Bu öykülerin her birini tek tek anlatmayı çok isterdim. Özellikle Mukadder Gemici'nin öykülerini. Okurken öyle yapmayı da planlamıştım, en azından asıl karakterlerini veya olaylarını birer cümleyle tanıtırım diye düşünmüştüm ama aradan zaman geçince olmuyor. Bu tür şeyler soğuk servis edilmiyor. Mesela birinci kitaba adını veren Nuh'un  Kızı öyküsünün o an hissettirdiklerini sıcağı sıcağına yazsam uzun bir postu tek başına kaplayabilirdi. (Mustafa Kutlu bu öykü için "bir roman olabilirmiş, fırsatı kaçırmışsın" demiş Mukadder Gemici'ye. Söylemek istediğini anlıyorum ama iyi ki öyle olmamış. Ben, öykü sever bir insan olarak biriktirdiğim öykülere böyle bir parça eklediğime çok memnun oldum çünkü.) Diğer öyküler de tek tek anlatılmaya değerdi, ama dediğim gibi işte. Zaten bir kenara yazdığım öyküleri sıralı anlatmaktansa yeri geldiğinde güzel bir tepsinin içinde tek tek ve hakkını vererek takdim etmeyi tercih ediyorum izninizle. (Hala gerçekleştiremedim bu hayalimi ama neyse.)

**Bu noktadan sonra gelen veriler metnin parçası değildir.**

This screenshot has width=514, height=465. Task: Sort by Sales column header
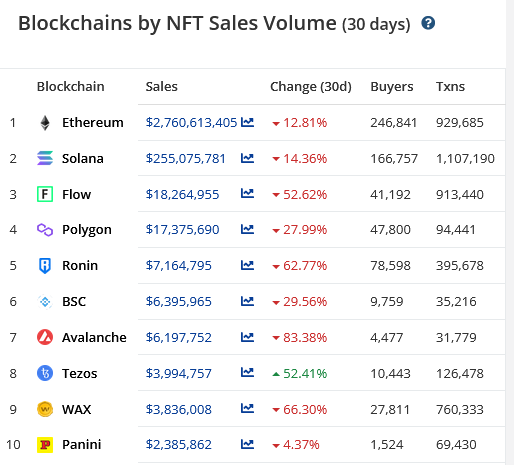(162, 87)
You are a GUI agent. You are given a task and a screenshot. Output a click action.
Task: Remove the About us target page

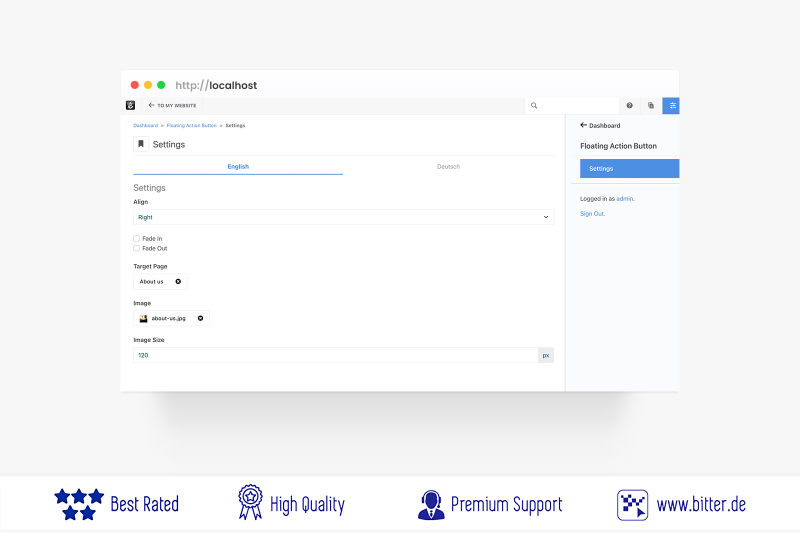pos(178,281)
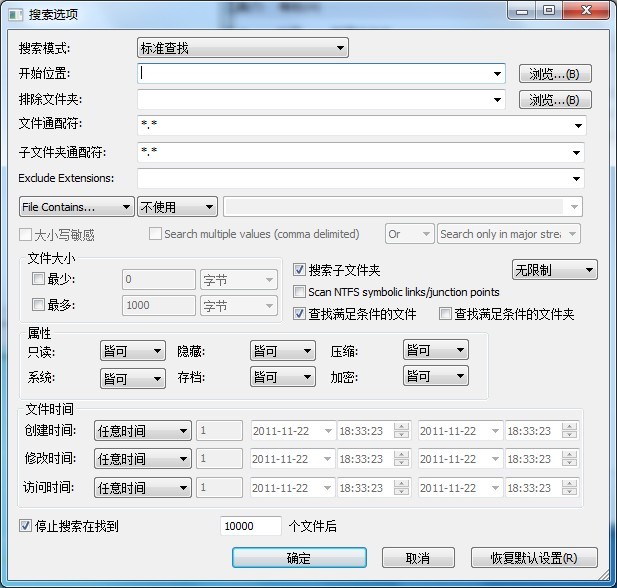617x588 pixels.
Task: Open the 搜索模式 dropdown showing 标准查找
Action: tap(242, 48)
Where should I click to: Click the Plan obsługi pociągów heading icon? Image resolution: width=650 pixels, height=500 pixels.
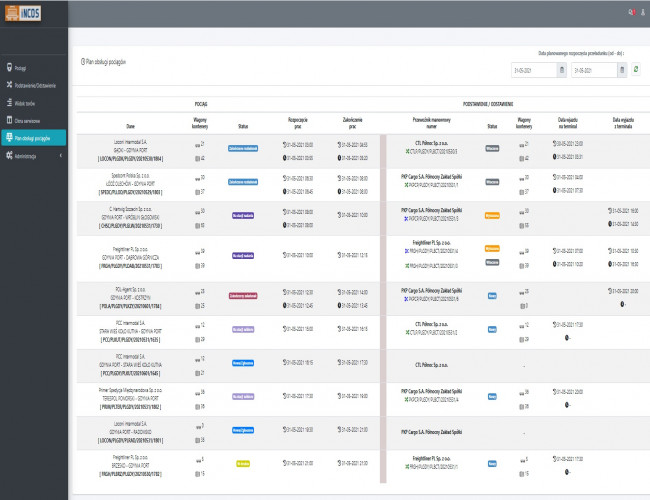click(83, 62)
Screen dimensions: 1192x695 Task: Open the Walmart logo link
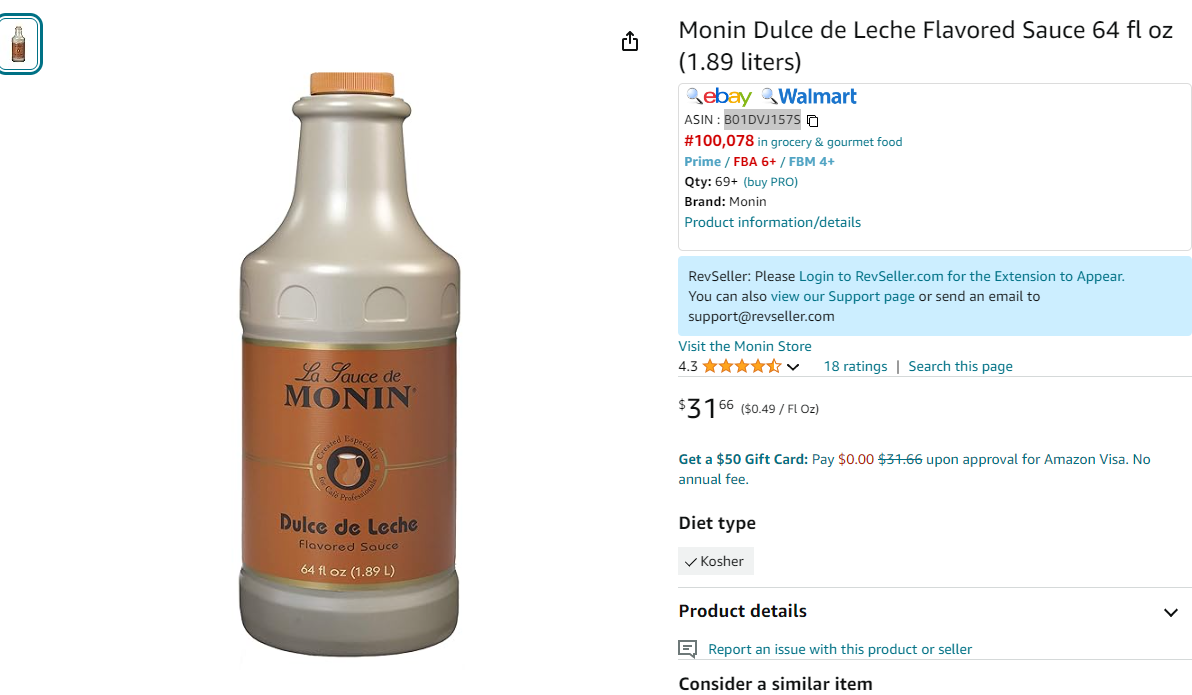817,97
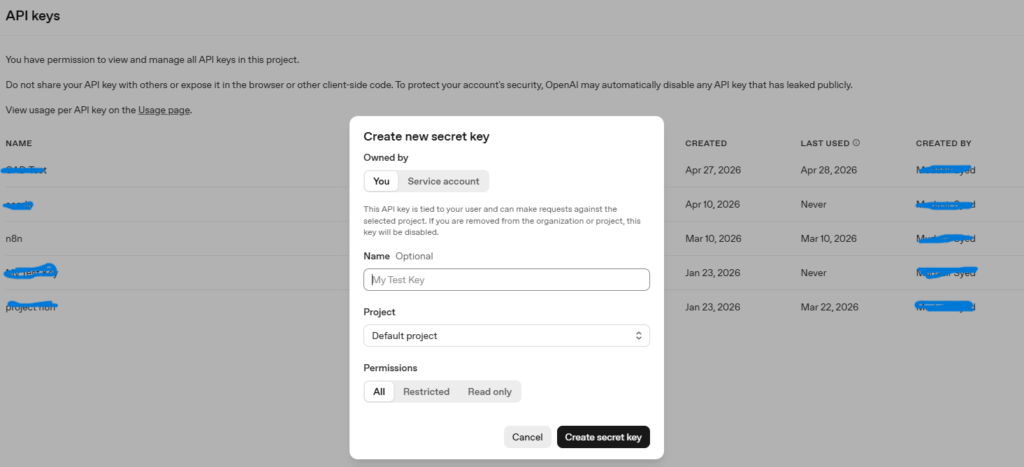Open the Usage page link
Image resolution: width=1024 pixels, height=467 pixels.
click(164, 109)
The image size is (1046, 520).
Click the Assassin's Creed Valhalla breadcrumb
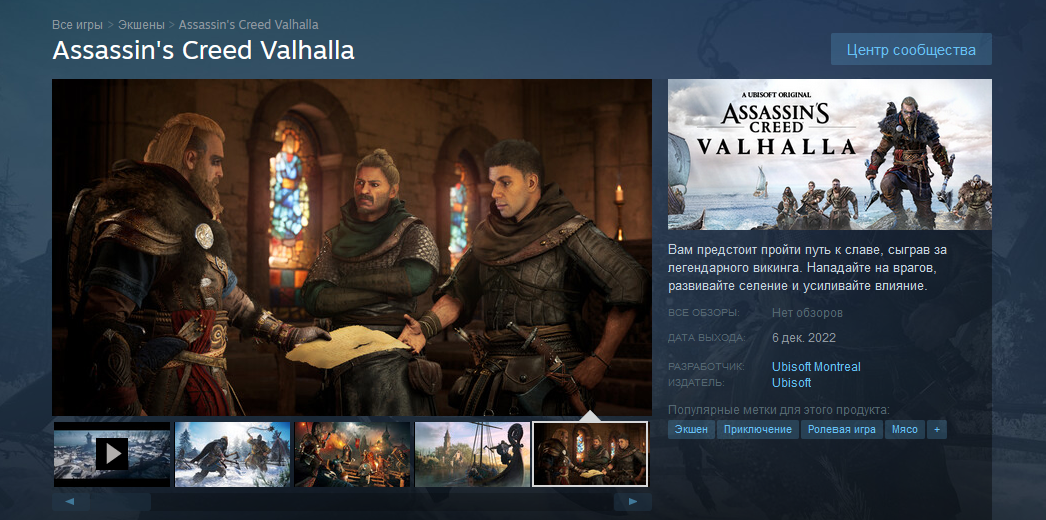[x=249, y=25]
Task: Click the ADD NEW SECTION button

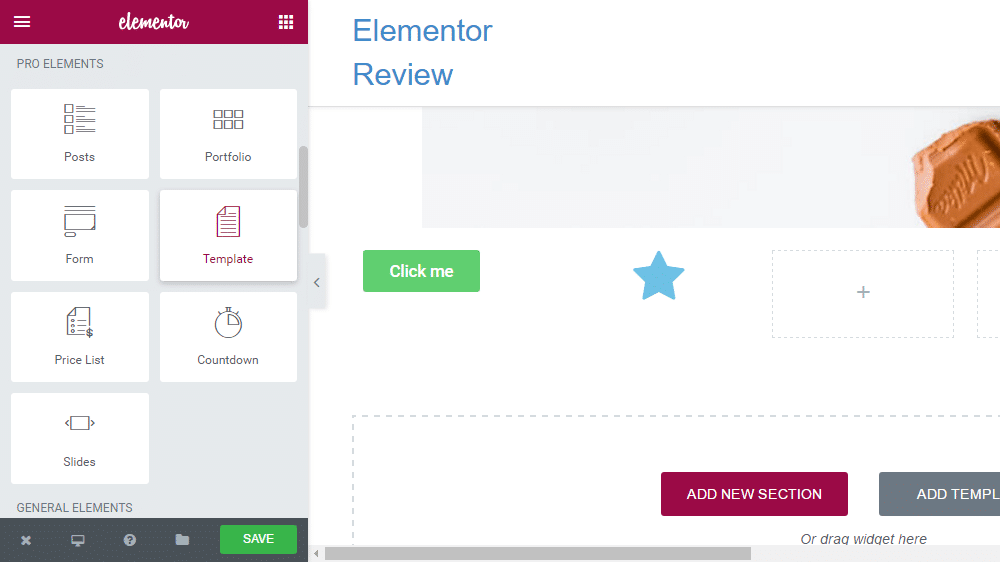Action: (x=754, y=494)
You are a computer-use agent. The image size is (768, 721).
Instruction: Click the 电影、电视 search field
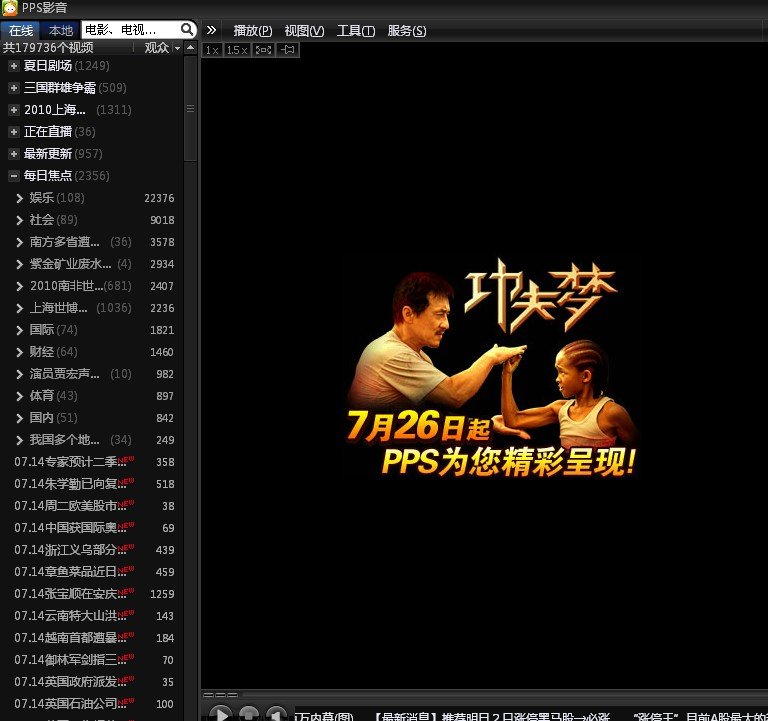point(129,30)
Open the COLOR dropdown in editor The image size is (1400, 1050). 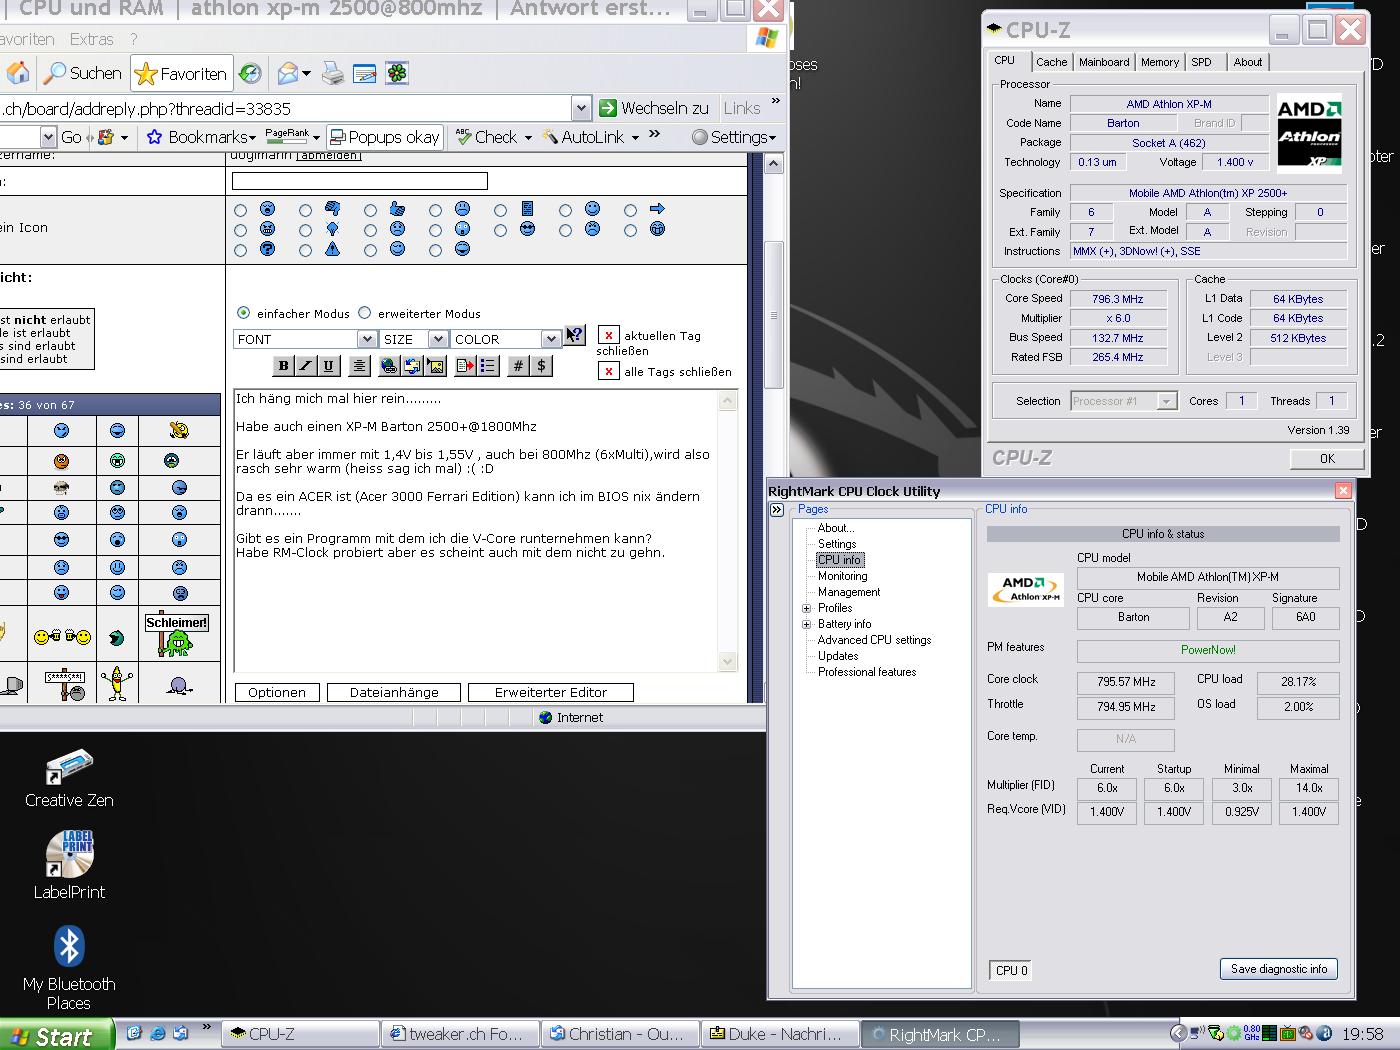pos(550,340)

Mukadder Gemici muhakkak okunması ve çokça yazması gereken bir öykücü. Diğer yerli yazarımız Eda Tezcan'ın ise daha yürüyecek yolu var bence. Kendi hayatından esinlendiğini anladığım ilk hikayeler gayet güzel ve samimiydi. Okurken tat aldığım hikayeler de onlardı. Ama ilerledikçe bir şeyler eksildi, veyahut da fazlalaştı. Karakterlerden bazıları kalıplarından büyük laflar etmeye başladılar falan. Samimiyet mi diyeyim, gerçekçilik mi, bir şey var, o olmayınca olmuyor. İyi bir yazar olabileceği belli ama başta söylediğim gibi, bence biraz daha yolu var. (Bu arada yazarımız şu sıra ilk bölümleri ekranlarda boy gösteren Hercai dizisinin de senaristi oluyor.)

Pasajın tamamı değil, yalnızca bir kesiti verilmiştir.